Entretanto, nem por isso sou menos capaz de definir essa sensação, de analisá-la, ou mesmo de ter dela uma percepção integral. Reconheci-a, repito-o, algumas vezes no aspecto duma vinha rapidamente crescida, na contemplação de uma falena, duma borboleta, duma crisálida, duma corrente de água precipitosa. Senti-a no oceano, na queda dum meteoro. Senti-a nos olhares de pessoas extraordinariamente velhas. E há uma ou duas estrelas no céu (uma especialmente, uma estrela de sexta grandeza dupla e mutável, que se encontra perto da grande estrela da Lira) que, vistas pelo telescópio, me deram aquela sensação. Sentindo-me invadido por ela ao ouvir certos sons de instrumentos de corda e, não poucas vezes, ao ler certos trechos de livros. Entre numerosos outros exemplos, lembro-me de alguma coisa num de Joseph GlanvilI que (talvez simplesmente por causa de sua singularidade, quem sabe lá?) jamais deixou de inspirar-me a mesma sensação: "E ali dentro está a vontade que não morre. Quem conhece os mistérios da vontade, bem como seu vigor? Porque Deus é apenas uma grande vontade, penetrando todas as coisas pela qualidade de sua aplicação. O homem não se submete aos anjos nem se rende inteiramente à morte, a não ser pela fraqueza de débil vontade."

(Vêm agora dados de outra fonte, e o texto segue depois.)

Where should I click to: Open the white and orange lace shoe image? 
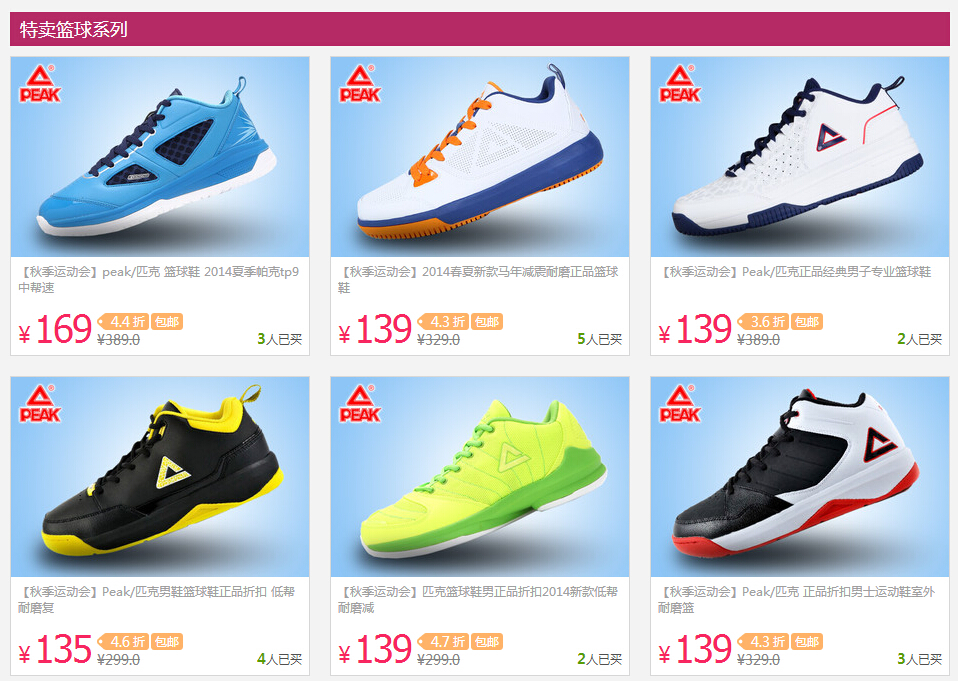[x=480, y=156]
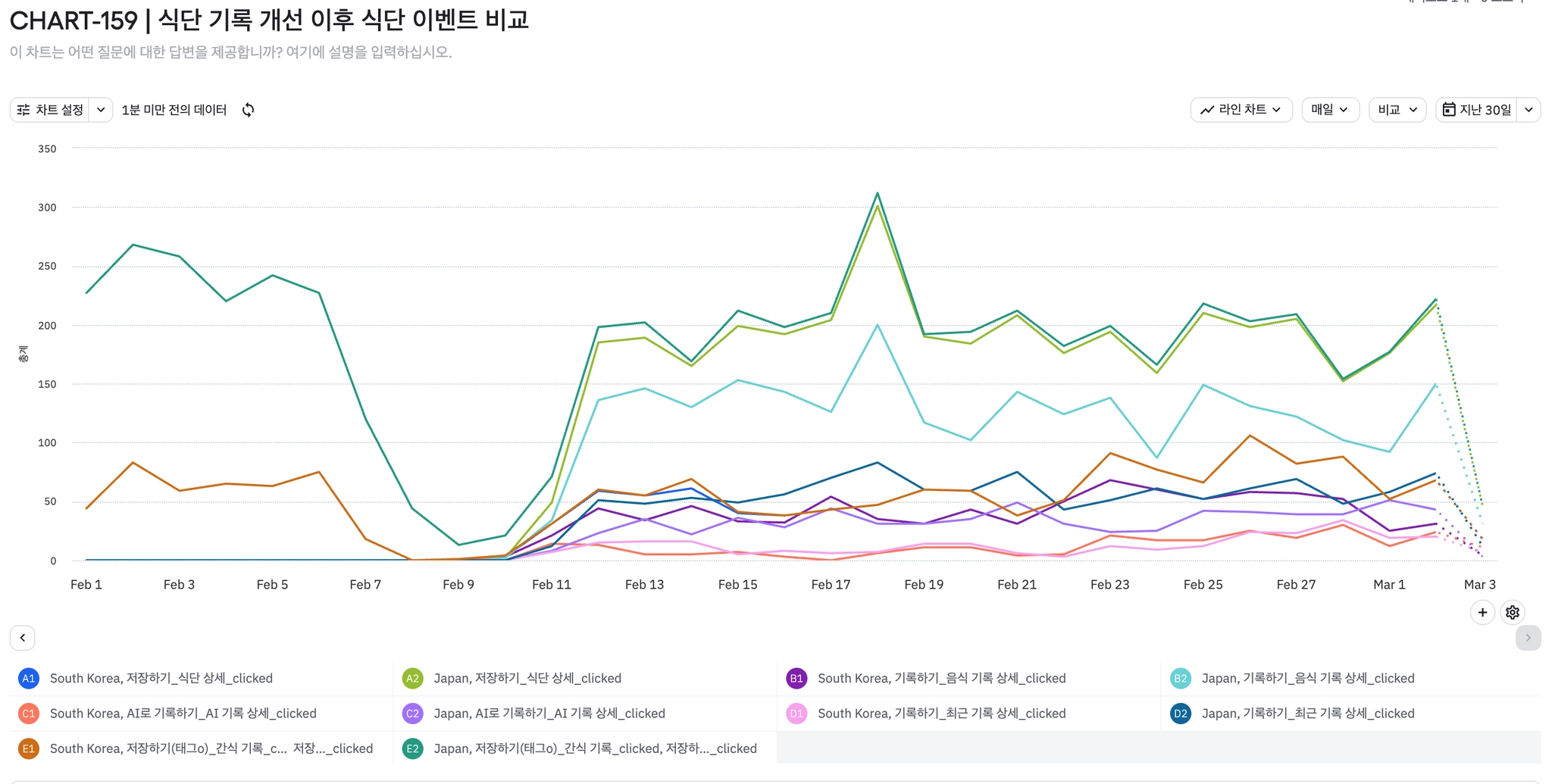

Com o correr dos anos e graças a subseqüentes reflexões, consegui descobrir, realmente, certa ligação remota entre esta passagem do moralista inglês e parte do caráter de Ligéia. Uma intensidade , de pensamento, de ação ou de palavra era possivelmente nela resultado, ou pelo menos sinal, daquela gigantesca volição que, durante nossas longas relações, deixou de dar outras e mais imediatas provas de sua existência. De todas as mulheres que tenho conhecido, era ela, a aparentemente calma, a sempre tranqüila Ligéia, a mais violentamente presa dos tumultuosos abutres da paixão desenfreada.

E só podia eu formar uma estimativa daquela paixão pela miraculosa dilatação daqueles olhos que, ao mesmo tempo, me encantavam e atemorizavam, pela quase mágica melodia, pela modulação, pela clareza e placidez de sua voz bem grave e pela selvagem energia (tornada duplamente efetiva pelo contraste com sua maneira de emiti-las) das ardentes palavras que habitualmente pronunciava.

Falei do saber de Ligéia: era imenso, como jamais encontrei em mulher alguma. Era profundamente versada em línguas clássicas, e tão longe quanto iam meus próprios conhecimentos das modernas línguas européias, nunca a descobri em falta. E na verdade, em qualquer tema dos mais admirados, precisamente porque mais abstrusos da louvada erudição acadêmica, encontrei eu jamais Ligéía em falta? Quão singularmente, quão excitantemente, este único ponto da natureza de minha mulher havia, apenas neste último período, subjugado a minha atenção!